Published 04 February 2014

Anthony Crook, fighter pilot, racing driver and owner of Bristol Cars has died, aged 93. Best known in recent years for the way he ran Bristol Cars, nurturing the company’s image for producing finely-crafted, bespoke cars that were aimed at a particular kind of owner.

But Anthony Crook made his name as a racing driver, after deciding to enter motor sport at the age of six. He was educated at Clifton College, Bristol, and harboured his love of fast cars throughout his schooling and higher education at Cambridge, maintaining this passion while serving as a fighter pilot in the Royal Air Force during WW2. He entered racing afterwards, and enjoyed a long and fruitful career that would end seeing him make it – briefly – into Formula 1.

A crash at Goodwood in 1955 saw him decide to retire, but by this time his company, Anthony Crook Motors, was already an established dealer and going from strength to strength. Crook was a fan of Bristol Cars, which he sold alongside Aston Martins, and also had a good relationship with the Chrysler importer in the UK. He took a stake in Bristol Cars in 1960 following parent company Bristol Aircraft Company financial difficulties that led it into partnership with the British Aircraft Corporation.

Crook was instrumental in assisting the deal with Chrysler that saw the elegant straight-six powered Bristol 406 transformed into the effortless V8 powered 407. From there, Bristol Cars enjoyed an unbroken bloodline through to the final Blenheim, built in 2011. Crook became the sole proprietor of Bristol Cars in 1973, and remained in charge until 1997, when he sold a 50% stake in the company, before handing over financial control in 2001. Between then and 2007, when he was forced out, he remained as the managing director, working out of the iconic Kensington showrooms.

He will forever be remembered for being singular, an indomitable character that chased off journalists and undesirable customers – but when we questioned him on this, among other things, in 2010 he smiled, saying that these rumours couldn’t be further from the truth. He remained as sharp as a tack and consummately charming, despite the illness that beset him in his later years.
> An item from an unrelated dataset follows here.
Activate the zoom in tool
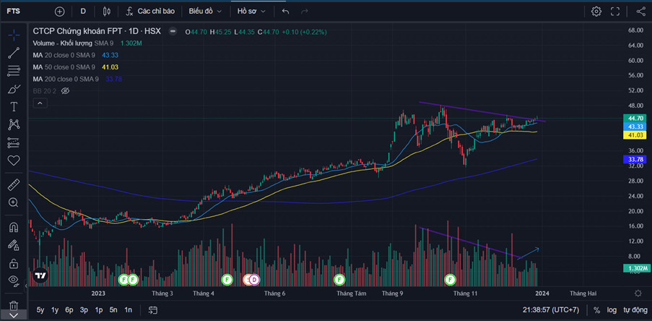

He was also as quick-witted and mercurial as ever in defending his time and actions at the helm of Bristol Cars.

His legacy will be his range of V8 powered Bristols, such as the elegant 603 (below), which are effortless to drive, beautifully made, and perfectly matched for their owners about town. They reflect his visionary leadership of a company that defines class so perfectly -  and the automotive world’s a less colourful place without his individual presence.